Serial changes in serum KL-6 in patients with DAH are shown in Figure 3. Patients who showed a decrease in P/F ratio (n=13, Figure 3A) or an increase in oxygenation index (n=16, Figure 3B) during the initial week showed a significant increase in serum KL-6 levels (p=0.002, p=0.003, respectively). In Figure 3A, two subjects appear to have extremely high levels of KL-6 one week after admission. When they were excluded to avoid statistical error, the increase in serum KL-6 levels during the initial week was still significant (p=0.003).

Receiver operating characteristic curve analysis was used to evaluate the sensitivity, specificity and accuracy of baseline and peak serum KL-6 levels in relation to non-survival (Figure 4). The larger area under the curve which is associated with non-survival was found for peak KL-6 with 0.78 (95% confidence interval (CI), 0.61 to 0.96) compared with baseline KL-6 with 0.74 (95% CI, 0.56 to 0.93). When the cut-off levels were set at the closest point to 100% sensitivity and 100% specificity, the levels in the prediction of non-survival were 700 U/mL for peak KL-6 (sensitivity, 75%; specificity, 85%; accuracy, 78%, respectively) and 240 U/mL for baseline KL-6 (sensitivity, 86%; specificity, 69%; accuracy, 81%, respectively).

The Kaplan-Meier analysis showed that higher baseline KL-6 levels were associated with a shorter median survival period (p=0.002) (Figure 5A).
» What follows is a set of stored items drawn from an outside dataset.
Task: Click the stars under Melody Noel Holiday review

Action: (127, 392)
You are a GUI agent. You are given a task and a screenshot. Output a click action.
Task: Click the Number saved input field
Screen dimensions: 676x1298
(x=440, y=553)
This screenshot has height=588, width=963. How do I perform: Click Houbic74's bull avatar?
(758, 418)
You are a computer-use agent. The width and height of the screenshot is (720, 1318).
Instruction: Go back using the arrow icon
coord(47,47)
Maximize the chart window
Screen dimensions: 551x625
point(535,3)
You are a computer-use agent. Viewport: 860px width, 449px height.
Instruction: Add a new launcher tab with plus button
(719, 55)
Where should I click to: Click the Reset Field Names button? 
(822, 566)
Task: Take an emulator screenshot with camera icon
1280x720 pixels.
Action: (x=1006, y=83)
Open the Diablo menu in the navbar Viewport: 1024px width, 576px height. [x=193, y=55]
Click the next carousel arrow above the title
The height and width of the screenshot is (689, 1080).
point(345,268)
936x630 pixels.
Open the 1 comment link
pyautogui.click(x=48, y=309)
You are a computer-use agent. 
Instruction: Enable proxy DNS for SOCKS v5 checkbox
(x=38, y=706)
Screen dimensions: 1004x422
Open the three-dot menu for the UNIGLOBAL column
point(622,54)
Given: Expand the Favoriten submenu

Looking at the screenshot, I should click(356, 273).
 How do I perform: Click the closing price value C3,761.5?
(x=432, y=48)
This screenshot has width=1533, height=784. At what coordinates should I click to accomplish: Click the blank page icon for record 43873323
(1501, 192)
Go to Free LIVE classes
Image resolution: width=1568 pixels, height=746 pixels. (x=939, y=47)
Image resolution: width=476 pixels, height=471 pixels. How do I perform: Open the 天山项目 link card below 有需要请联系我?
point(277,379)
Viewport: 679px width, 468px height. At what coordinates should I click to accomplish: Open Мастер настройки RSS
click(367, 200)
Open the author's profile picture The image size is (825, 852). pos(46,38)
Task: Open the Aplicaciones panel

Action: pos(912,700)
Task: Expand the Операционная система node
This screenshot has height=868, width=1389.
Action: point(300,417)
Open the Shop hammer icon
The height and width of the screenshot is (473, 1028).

The same was true for higher peak KL-6 levels (p=0.0006) (Figure 5B).

In the univariate survival analysis, P/F ratios <200 48 hours after admission (Hazard ratio, 2.58, 95% CI, 1.17-5.68; p=0.018), baseline serum KL-6 levels ≥240 U/mL (Hazard ratio, 4.72, 95% CI, 1.63-13.7; p=0.004) and peak serum KL-6 levels ≥700 U/mL (Hazard ratio, 4.43, 95% CI, 1.76-11.1; p=0.002) were associated with non-survival, whereas no correlations were found between survival and age, sex, smoking status, radiological findings, baseline P/F ratio prothrombin time-international normalized ratio levels and activated partial thromboplastin time (Table 2). In the multivariate survival analysis only peak serum KL-6 levels ≥700 U/mL were associated with non-survival (Hazard ratio, 3.95, 95% CI, 1.14-13.7; p=0.031), after adjustment for age, sex, smoking status, extent of pulmonary involvement and P/F ratio 48 hrs after admission.

The experiments in this study comply with the current laws of Japan and Germany.